A queda resulta de uma série de problemas. O último ocorreu no fim do ano passado, quando pipocaram na imprensa denúncias de que incorporadoras — a Brookfield incluída — haviam pagado propina a fiscais da prefeitura paulistana para aprovar projetos. A notícia devastou a credibilidade da companhia e pode prejudicar ainda mais seu resultado (veja gráfico abaixo): “Não se sabe ainda a multa a ser paga”, observa André Gordon, gestor da GTI Investimentos. A casa investe na empresa desde 2009, mas vem reduzindo sua posição, conforme é surpreendida negativamente por fatos como esse.

Uma das surpresas veio em abril.

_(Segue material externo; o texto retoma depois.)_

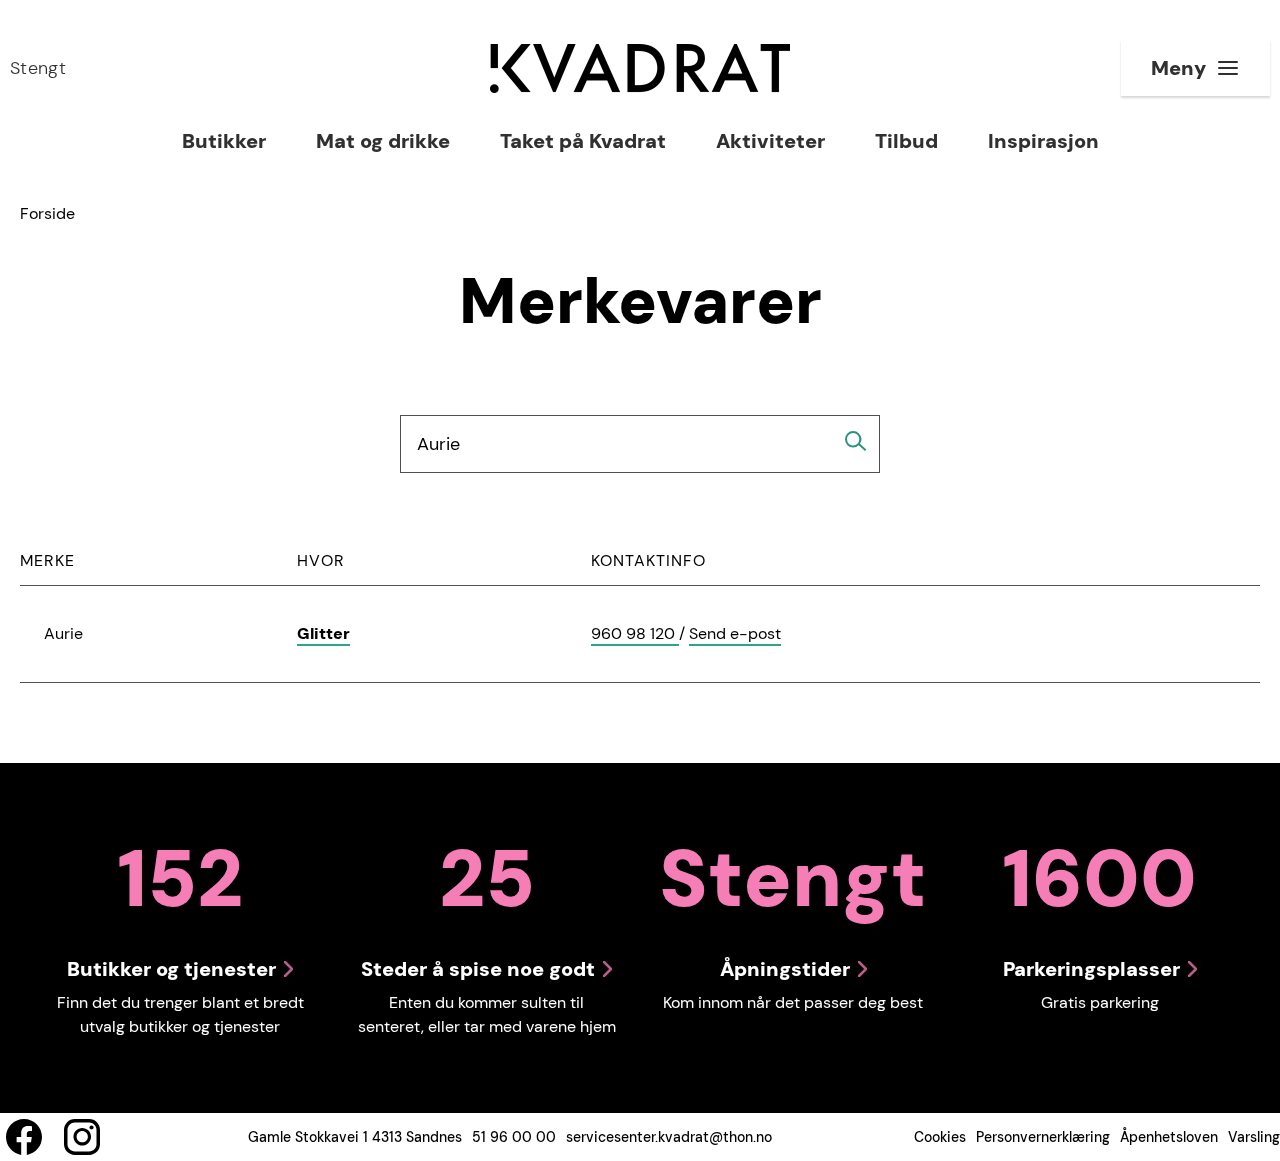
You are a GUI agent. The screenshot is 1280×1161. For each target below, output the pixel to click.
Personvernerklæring (1043, 1137)
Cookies (940, 1137)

A Brookfield divulgou seus resultados de 2013 com atraso de mais de um mês em relação ao prazo estabelecido pela Comissão de Valores Mobiliários (CVM), devido a uma revisão das linhas de custos. Na apresentação do balanço, o diretor-presidente Nicholas Reade explicou que a administração havia identificado, ao finalizar o documento, ajustes a incorporar tanto aos orçamentos como às demonstrações financeiras de 2013. A retificação resultou em redução de R$ 170 milhões nas receitas, aumento de R$ 88 milhões nos custos e queda de R$ 38 milhões na linha de receitas com equivalência patrimonial. Do lucro líquido, foram subtraídos R$ 258 milhões.

O problema no balanço, segundo Gordon, não foi um ponto fora da curva. “Nos últimos nove trimestres ocorreram revisões”, observa. As deficiências, entretanto, não param por aí. Um indicador que evidencia problemas na gestão da companhia é o número de cancelamentos de contratos com clientes. O valor dos distratos soma R$ 600 milhões por ano, enquanto na concorrência esse número varia entre R$ 200 milhões e R$ 300 milhões. “A empresa vende para clientes que não têm capacidade de contratar um financiamento”, critica Gordon.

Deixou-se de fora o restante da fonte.